Making Privacy-preserving Federated Graph Analytics with Strong Guarantees Practical (for Certain Queries)
Kunlong Liu, Trinabh Gupta
TL;DR
Colo tackles privacy-preserving federated graph analytics under a strong malicious-threat model by separating computation across a set of servers and devices connected through a metadata-hiding network. It introduces a tailored secure computation protocol that enumerates bounded-input outputs per neighbor, uses OT for private selection, and employs zero-knowledge proofs to ensure bounded results, all within a metadata-hiding topology to protect graph structure. Global aggregation relies on additive secret sharing across servers, ensuring final results are revealed only to the analyst as long as at least one server remains honest. Empirically, Colo achieves orders-of-magnitude improvements in device-side CPU and network costs compared to prior work (e.g., Mycelium) and demonstrates practical deployment potential for large-scale epidemiological queries, albeit with restricted query generality.
Abstract
Privacy-preserving federated graph analytics is an emerging area of research. The goal is to run graph analytics queries over a set of devices that are organized as a graph while keeping the raw data on the devices rather than centralizing it. Further, no entity may learn any new information except for the final query result. For instance, a device may not learn a neighbor's data. The state-of-the-art prior work for this problem provides privacy guarantees for a broad set of queries in a strong threat model where the devices can be malicious. However, it imposes an impractical overhead: each device locally requires over 8.79 hours of cpu time and 5.73 GiBs of network transfers per query.
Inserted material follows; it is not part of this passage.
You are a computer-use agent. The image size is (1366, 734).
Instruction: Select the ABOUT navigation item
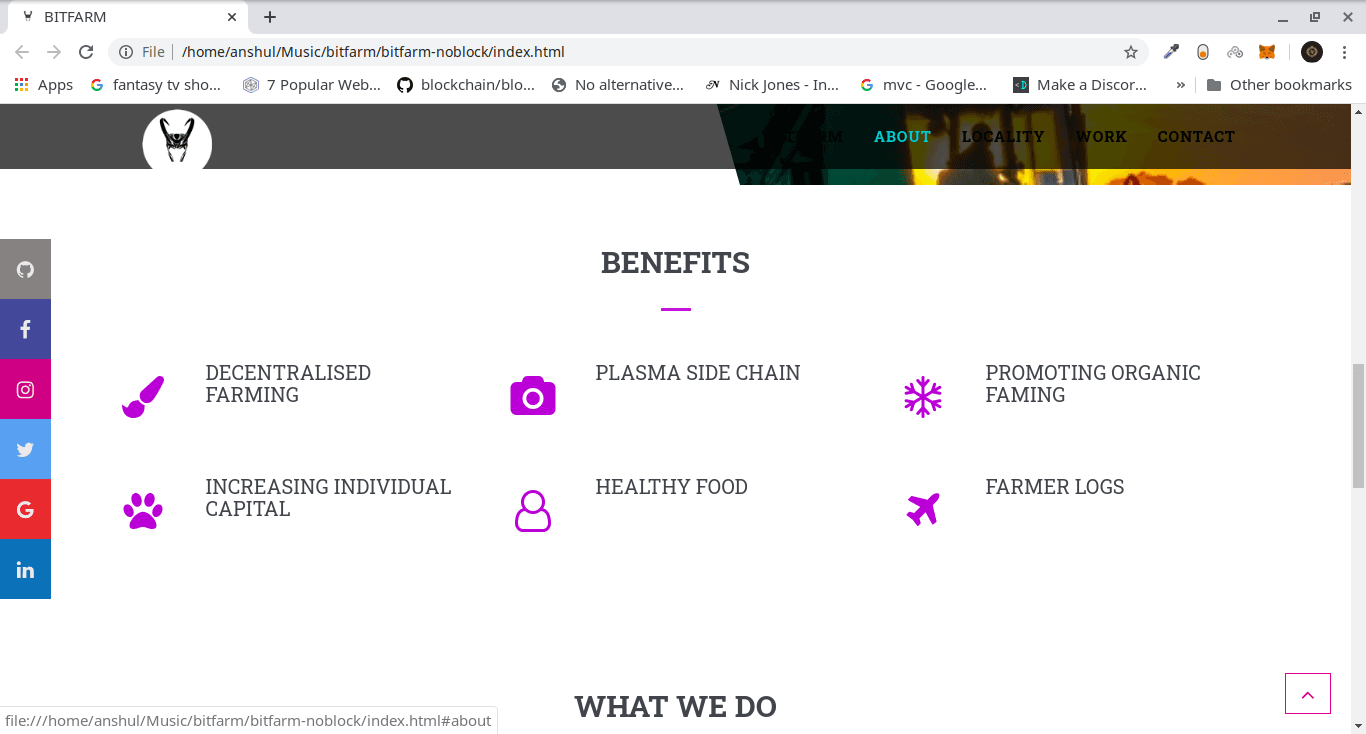click(902, 137)
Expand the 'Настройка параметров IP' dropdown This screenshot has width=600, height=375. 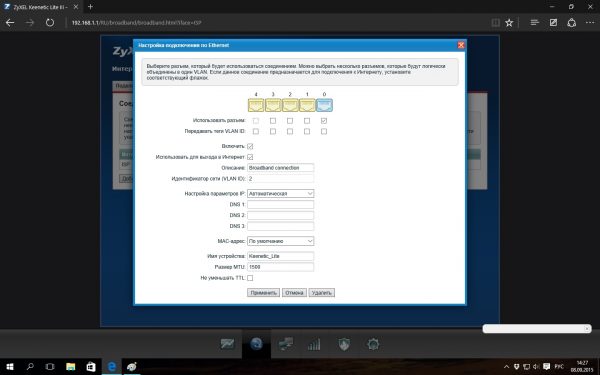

This paper presents Colo, a new, low-cost system for privacy-preserving federated graph analytics that requires minutes of cpu time and a few MiBs in network transfers, for a particular subset of queries. At the heart of Colo is a new secure computation protocol that enables a device to securely and efficiently evaluate a graph query in its local neighborhood while hiding device data, edge data, and topology data. An implementation and evaluation of Colo shows that for running a variety of COVID-19 queries over a population of 1M devices, it requires less than 8.4 minutes of a device's CPU time and 4.93 MiBs in network transfers - improvements of up to three orders of magnitude.